La Marine a repris le projet en 2015, mais n’a jusqu’à présent pas été en mesure de terminer la programmation logicielle nécessaire pour reproduire pleinement les performances démontrées du F-35 lors d’essais en vol en conditions réelles. L’officier exécutif du programme F-35 a récemment annoncé que l’environnement de simulation interarmées de la Marine ne sera pas prêt à effectuer les tests restants nécessaires pour une décision de production à pleine cadence avant l’été 2023. Si les F-35 actuellement en Europe de l’Est sont mis en service, leur premier test opérationnel important se fera au-dessus d’un champ de tir bidirectionnel et personne ne sait vraiment comment ils fonctionneront.

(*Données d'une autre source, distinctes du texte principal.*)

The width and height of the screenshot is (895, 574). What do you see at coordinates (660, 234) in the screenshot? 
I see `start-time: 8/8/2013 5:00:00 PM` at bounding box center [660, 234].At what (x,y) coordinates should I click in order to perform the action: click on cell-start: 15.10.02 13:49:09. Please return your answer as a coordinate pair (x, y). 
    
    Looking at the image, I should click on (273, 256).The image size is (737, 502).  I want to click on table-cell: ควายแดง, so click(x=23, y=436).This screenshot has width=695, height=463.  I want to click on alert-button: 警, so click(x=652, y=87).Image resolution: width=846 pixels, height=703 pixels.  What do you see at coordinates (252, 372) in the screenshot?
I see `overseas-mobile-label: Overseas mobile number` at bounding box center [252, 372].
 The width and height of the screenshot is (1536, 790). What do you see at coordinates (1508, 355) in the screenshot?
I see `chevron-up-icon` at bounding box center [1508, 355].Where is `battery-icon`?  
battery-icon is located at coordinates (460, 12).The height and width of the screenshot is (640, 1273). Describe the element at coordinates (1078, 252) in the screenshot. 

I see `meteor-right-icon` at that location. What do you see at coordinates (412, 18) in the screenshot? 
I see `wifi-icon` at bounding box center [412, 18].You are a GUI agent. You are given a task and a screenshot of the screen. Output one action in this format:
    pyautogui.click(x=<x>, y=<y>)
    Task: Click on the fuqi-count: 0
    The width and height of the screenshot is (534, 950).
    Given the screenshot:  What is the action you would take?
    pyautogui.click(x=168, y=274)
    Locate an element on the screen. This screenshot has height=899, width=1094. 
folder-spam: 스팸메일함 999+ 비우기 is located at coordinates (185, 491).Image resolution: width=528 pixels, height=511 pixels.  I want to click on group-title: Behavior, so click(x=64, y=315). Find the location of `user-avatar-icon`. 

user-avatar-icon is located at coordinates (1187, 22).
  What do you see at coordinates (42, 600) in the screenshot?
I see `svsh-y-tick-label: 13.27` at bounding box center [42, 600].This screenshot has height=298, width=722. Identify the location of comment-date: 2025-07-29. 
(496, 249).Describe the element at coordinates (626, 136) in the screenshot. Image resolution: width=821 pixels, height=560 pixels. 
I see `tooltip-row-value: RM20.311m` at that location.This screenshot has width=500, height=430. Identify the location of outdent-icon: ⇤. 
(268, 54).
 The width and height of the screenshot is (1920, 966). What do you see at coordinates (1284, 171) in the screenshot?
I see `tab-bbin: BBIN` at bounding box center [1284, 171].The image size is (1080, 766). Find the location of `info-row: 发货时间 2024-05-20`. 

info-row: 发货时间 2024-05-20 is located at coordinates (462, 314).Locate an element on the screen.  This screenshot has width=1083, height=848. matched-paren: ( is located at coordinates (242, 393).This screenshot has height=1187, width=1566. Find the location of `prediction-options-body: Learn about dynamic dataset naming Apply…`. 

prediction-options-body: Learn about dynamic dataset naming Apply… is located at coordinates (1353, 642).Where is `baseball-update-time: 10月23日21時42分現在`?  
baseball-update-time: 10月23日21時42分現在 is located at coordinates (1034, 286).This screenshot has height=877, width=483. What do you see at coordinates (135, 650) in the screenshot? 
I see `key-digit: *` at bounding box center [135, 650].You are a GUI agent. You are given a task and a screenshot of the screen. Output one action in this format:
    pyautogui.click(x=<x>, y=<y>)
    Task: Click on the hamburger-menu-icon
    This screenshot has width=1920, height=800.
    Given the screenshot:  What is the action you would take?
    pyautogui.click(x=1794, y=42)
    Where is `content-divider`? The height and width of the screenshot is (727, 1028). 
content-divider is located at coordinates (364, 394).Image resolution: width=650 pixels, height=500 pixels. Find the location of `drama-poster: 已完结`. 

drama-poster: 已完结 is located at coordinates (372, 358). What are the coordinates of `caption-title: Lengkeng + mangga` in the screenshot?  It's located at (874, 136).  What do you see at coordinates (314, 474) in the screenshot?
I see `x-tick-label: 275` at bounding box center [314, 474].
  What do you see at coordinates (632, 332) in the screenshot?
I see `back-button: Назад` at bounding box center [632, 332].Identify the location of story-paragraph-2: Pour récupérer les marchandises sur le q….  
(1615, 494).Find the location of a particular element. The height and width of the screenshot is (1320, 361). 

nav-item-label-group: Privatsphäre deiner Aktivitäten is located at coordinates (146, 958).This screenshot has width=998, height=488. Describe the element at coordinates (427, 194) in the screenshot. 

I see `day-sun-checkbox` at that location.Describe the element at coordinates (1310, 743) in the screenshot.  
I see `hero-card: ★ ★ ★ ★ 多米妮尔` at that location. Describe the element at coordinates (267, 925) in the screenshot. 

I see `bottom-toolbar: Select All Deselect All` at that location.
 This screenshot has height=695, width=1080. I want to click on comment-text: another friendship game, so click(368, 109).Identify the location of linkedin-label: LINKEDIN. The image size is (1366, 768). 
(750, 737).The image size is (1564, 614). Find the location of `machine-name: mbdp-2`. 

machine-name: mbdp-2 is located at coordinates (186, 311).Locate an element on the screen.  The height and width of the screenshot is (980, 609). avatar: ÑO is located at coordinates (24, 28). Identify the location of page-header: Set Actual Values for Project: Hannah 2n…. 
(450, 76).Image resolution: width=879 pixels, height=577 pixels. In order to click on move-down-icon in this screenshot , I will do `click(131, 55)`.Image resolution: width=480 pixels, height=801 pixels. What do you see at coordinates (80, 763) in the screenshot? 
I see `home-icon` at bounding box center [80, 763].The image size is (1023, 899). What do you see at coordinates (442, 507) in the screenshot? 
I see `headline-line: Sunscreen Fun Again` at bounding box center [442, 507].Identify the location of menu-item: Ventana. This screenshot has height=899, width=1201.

Après plus de deux semaines de combats en Ukraine, la puissance aérienne n’a pas joué un rôle aussi important dans le conflit auquel beaucoup de gens s’y attendaient. L’absence d’une campagne aérienne russe massive a suscité des titres tels que « Le cas curieux de l’armée de l’air russe disparue ». Pour ceux dont la carrière et les moyens de subsistance dépendent de faire croire aux gens que la puissance aérienne est la condition sine qua non de toute opération militaire, la démonstration aérienne russe jusqu’à présent peu impressionnante est naturellement pénible.

Il est difficile de faire valoir que les États-Unis doivent faire faillite en dépensant 1,7 billion de dollars pour acheter et exploiter une flotte de F-35 alors que l’un des géants qu’ils ont conçu pour tuer s’avère moins mortel que la moyenne.